Le 20 février l'opération commence à l'Est avec la prise de Tizgui et Harratin, à 40 km au Sud-Ouest d'Akka.
Le 21 tombe Ait Ouabelli et le 25, la CMA du 4 entre dans Icht puis dans Foum el Hasn, son futur fief, en soutien du sous-groupement saharien qui, lui vient du Sud-Est (compagnies sahariennes du Guir et du Ziz).
Le 26, la CMA du 4 se trouve à Kasbah d'Ait Herbil, à la sortie Sud de l'oued Tamanart du massif de l'Anti-Atlas (massif dans lequel vont "pousser" les éléments à cheval).
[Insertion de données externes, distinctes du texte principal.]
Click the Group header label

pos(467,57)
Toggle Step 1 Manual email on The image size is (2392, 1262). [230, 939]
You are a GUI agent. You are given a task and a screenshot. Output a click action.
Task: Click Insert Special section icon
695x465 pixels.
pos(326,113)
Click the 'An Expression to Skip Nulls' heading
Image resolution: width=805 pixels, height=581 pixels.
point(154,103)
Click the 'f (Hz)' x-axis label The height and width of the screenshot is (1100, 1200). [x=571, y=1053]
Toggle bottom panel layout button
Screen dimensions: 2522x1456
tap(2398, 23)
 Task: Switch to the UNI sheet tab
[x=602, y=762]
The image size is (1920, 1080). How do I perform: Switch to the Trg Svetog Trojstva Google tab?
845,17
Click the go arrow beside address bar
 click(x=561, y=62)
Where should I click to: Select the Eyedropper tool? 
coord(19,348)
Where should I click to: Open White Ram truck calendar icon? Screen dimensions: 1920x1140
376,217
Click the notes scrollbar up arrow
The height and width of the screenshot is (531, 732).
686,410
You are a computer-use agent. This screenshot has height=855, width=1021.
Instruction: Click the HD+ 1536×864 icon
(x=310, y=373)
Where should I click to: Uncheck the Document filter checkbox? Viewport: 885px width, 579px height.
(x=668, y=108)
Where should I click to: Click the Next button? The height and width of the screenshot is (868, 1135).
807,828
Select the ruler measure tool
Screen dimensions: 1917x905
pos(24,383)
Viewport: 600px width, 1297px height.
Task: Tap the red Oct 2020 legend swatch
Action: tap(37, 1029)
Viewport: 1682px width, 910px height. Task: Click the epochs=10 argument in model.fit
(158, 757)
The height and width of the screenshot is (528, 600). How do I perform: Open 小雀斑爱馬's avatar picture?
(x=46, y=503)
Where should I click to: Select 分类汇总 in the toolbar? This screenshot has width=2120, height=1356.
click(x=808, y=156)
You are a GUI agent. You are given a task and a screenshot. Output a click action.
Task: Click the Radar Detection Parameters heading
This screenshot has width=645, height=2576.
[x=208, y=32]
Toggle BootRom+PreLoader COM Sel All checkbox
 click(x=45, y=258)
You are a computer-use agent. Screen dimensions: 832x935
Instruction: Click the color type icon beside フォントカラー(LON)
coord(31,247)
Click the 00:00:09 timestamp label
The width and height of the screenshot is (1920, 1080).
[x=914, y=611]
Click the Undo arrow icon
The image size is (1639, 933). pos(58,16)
Le 28, la compagnie, avec sa sœur du 1er Etranger et le 5ème escadron du 1er REC, sont chargés, en groupement léger, de "pousser" rapidement entre les jebels Bani et Anti-Atlas sur Tarjicht et Tagmout (qui sont atteints le soir même) : là, deux importantes tribus du Sud font leur soumission.
Le 2 mars, le capitaine Gaultier occupe Tinzert et atteint Fask, le 5. Le peloton du lieutenant Couroux accroche à Taourirt (à 10 km au Sud-Ouest de Fask), sans doute le dernier combat de toute la pacification...
Puis la compagnie va à Goulimine pour se reposer et... défiler.
A la mi-mars on la retrouve à Akka.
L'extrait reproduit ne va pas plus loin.